Der 20. Juni 2025 ändert viel für die Arbeit der Stiftung EFA. Denn die Zustimmung des National- und des Ständerats zum neuen Artikel 67b des Unfallversicherungsgesetzes (UVG) legt das Fundament für die langfristige Finanzierung der Stiftung. Nun kann die Stiftung EFA sich voll darauf konzentrieren, ihre Angebote bekannter zu machen. Damit mehr Asbestopfer und ihre Angehörigen soziale Gerechtigkeit erfahren.
«Die Zahl der Asbestopfer wächst noch immer», erklärt Urs Berger, Präsident des Stiftungsrats. «Viele der Betroffenen wissen nicht, wohin sie sich wenden können. Darum ist es wichtig, diesen Menschen zu zeigen, wo sie Hilfe erhalten.»

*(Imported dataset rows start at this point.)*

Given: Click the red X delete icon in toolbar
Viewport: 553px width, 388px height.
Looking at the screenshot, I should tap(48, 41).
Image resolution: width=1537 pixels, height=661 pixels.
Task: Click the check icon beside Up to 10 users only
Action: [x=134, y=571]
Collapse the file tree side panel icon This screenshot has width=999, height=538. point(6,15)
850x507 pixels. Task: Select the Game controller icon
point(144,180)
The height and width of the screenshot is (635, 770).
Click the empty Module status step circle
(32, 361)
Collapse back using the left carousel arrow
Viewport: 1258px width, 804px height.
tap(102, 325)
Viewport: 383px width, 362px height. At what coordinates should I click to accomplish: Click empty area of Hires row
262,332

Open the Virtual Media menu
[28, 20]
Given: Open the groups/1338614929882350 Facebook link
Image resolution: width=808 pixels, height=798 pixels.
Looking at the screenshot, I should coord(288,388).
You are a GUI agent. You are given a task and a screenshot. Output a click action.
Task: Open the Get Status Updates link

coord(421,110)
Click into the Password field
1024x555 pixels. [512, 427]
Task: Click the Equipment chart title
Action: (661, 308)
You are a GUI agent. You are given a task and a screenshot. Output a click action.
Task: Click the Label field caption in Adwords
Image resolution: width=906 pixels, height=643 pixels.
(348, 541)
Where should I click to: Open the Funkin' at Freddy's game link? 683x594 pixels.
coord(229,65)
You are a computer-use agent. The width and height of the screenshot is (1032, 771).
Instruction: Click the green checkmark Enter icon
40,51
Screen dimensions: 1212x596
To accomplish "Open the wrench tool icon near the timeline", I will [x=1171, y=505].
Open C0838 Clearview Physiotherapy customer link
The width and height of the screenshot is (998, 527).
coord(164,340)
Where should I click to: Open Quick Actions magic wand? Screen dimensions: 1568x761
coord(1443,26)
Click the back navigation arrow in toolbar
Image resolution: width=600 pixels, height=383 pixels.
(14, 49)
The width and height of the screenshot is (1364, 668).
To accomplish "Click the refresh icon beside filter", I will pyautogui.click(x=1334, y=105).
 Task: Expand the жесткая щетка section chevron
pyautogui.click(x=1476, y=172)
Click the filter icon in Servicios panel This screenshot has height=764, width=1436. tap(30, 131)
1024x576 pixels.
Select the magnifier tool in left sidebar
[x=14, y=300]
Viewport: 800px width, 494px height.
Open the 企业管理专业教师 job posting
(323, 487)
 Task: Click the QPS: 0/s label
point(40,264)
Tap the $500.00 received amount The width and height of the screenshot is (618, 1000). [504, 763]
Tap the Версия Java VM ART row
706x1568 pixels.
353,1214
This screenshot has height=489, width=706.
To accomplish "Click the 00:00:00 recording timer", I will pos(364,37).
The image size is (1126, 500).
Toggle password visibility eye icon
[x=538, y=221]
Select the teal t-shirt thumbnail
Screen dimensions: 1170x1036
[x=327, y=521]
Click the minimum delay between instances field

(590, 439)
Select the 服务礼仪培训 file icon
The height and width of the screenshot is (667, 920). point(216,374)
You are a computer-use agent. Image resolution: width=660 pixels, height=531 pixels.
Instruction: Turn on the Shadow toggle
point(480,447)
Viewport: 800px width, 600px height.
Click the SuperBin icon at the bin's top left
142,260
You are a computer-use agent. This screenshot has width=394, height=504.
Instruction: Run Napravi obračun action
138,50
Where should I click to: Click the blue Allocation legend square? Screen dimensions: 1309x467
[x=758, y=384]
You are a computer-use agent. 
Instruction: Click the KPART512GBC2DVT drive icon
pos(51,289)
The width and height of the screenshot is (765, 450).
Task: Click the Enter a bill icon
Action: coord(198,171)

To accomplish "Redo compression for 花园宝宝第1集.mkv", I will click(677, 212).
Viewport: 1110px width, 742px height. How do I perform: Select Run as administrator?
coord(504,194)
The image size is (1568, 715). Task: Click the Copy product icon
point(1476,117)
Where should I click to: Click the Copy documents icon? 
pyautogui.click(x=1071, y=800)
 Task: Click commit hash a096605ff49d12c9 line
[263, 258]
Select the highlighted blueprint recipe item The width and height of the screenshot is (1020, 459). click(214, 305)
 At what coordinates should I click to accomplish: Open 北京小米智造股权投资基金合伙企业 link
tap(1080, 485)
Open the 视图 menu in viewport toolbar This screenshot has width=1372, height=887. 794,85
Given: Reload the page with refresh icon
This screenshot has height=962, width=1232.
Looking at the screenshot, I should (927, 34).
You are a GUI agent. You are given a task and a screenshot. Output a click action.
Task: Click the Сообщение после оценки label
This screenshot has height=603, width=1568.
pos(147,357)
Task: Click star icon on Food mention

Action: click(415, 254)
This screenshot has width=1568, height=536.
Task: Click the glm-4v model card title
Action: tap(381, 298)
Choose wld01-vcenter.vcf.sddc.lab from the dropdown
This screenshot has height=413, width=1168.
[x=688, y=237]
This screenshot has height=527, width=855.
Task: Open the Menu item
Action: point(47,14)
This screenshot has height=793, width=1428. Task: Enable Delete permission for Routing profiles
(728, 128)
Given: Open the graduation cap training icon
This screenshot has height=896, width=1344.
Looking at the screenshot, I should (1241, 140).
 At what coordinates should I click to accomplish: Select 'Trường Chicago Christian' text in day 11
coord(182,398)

Auch für das gesamte Team ist die Entscheidung der Räte eine Erleichterung. Angefangen von den Mitgliedern des Stiftungs- wie auch des Beirats, die sich pro bono für die Interessen der Betroffenen und Angehörigen stark machen. Aber auch für alle anderen, die mit ihrem Engagement die finanzielle Gleichbehandlung fördern.
Fundamental verändern wird die Entscheidung die Arbeit der Stiftung EFA jedoch nicht. «Wir leisten Unterstützung für Betroffene wie ihre Angehörigen und stehen ihnen mit Rat und Tat zur Seite», ergänzt Urs Berger. «Dank der Entscheidung der Räte können wir diese Hilfe künftig noch mehr Menschen anbieten.»